Starbucks Corp. (NASDAQ: SBUX) this week reported financial results for its 13-week fiscal first quarter, ended Dec. 27, 2020. Starbucks noted that GAAP results in fiscal 2021 and fiscal 2020 include items that are excluded from non-GAAP results. Go here to refer to the reconciliation of GAAP measures to non-GAAP measures.
Starbucks reported quarterly earnings of $0.61 a share, beating the estimates of $0.55 a share, compared with earnings of $0.79 per share a year ago. The company’s quarterly report represents an earnings surprise of 10.91%. A quarter ago, it was expected that Starbucks would post earnings of $0.33 a share when it really generated earnings of $0.51, unexpectedly delivering 54.55%.

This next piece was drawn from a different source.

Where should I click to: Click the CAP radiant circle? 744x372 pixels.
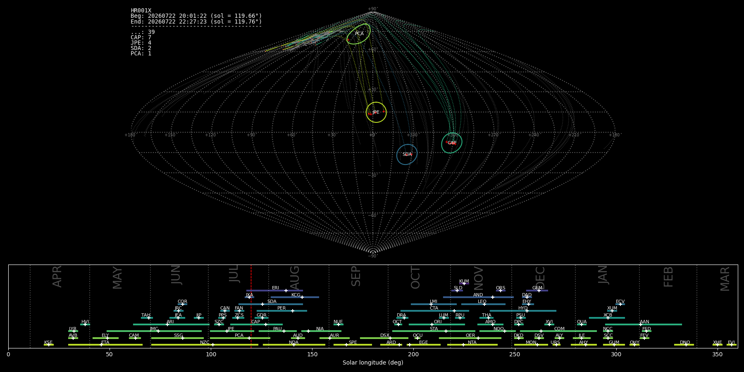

“Our results demonstrate the continued strength and relevance of our brand, the effectiveness of the actions we’ve taken to adapt to changes in consumer behavior and the steadfast commitment of our green apron partners to serve our customers and communities,” said president and chief executive Kevin Johnson. “We remain optimistic about our robust operating outlook for fiscal 2021, as well as our ability to unlock the full potential of Starbucks to create value for our stakeholders.”
Q1 Fiscal 2021 Highlights
» Global comparable store sales declined 5%, driven by a 19% decrease in comparable transactions, partially offset by a 17% increase in average ticket.
» The company opened 278 net new stores in the first quarter of fiscal 2021, yielding 4% year-over-year unit growth, ending the period with 32,938 stores globally, of which 51% and 49% were company-operated and licensed, respectively.

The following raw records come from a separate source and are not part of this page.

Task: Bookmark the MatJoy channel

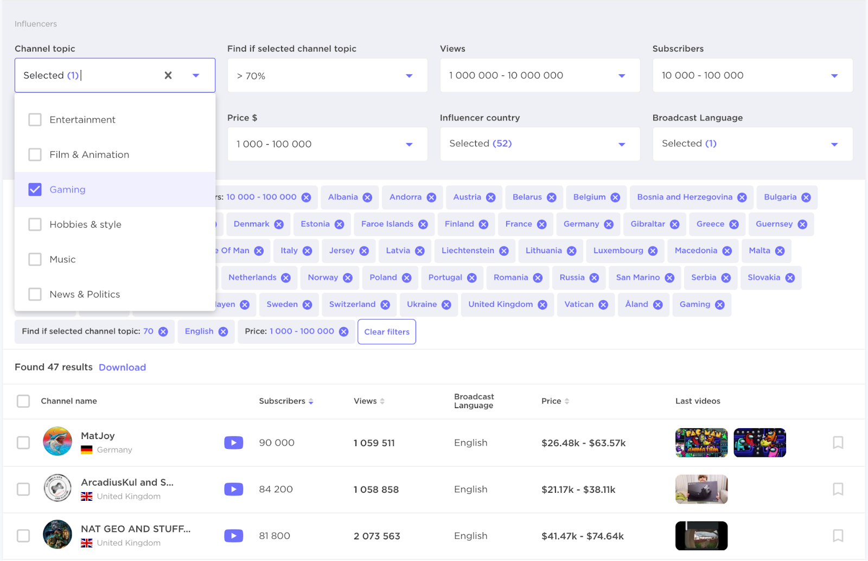Action: (838, 443)
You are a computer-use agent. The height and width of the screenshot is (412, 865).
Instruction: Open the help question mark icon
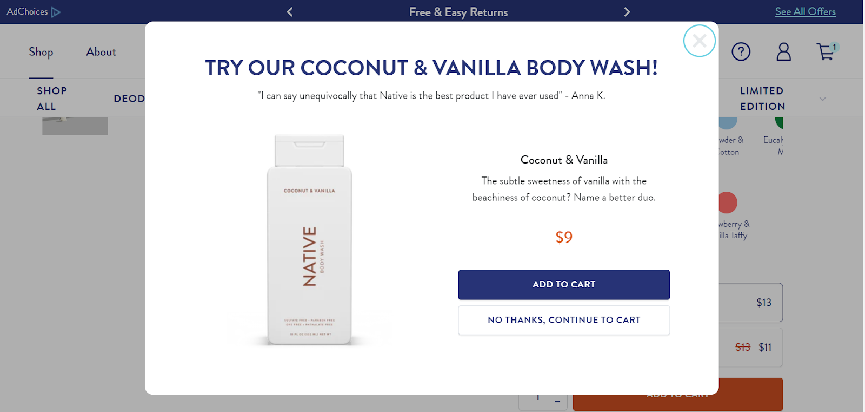[x=741, y=51]
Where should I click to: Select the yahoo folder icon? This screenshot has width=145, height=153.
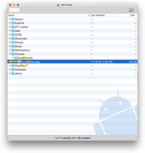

» Stores in the U.S. and China comprised 61% of the company’s global portfolio at the end of the first quarter of fiscal 2021, with 15,340 and 4,863 stores, respectively.
» Consolidated net revenues of $6.7 billion declined 5% from the prior year primarily due to the impact of the COVID-19 pandemic. Impact included the effects of reduced customer traffic, modified operations, reduced store operating hours and temporary store closures.
» GAAP operating margin of 13.5%, down from 17.2% in the prior year primarily due to the COVID-19 pandemic, mainly sales deleverage, as well as growth in wages and benefits and Americas store portfolio optimization expenses, partially offset by labor efficiency and the impact of pricing in the Americas.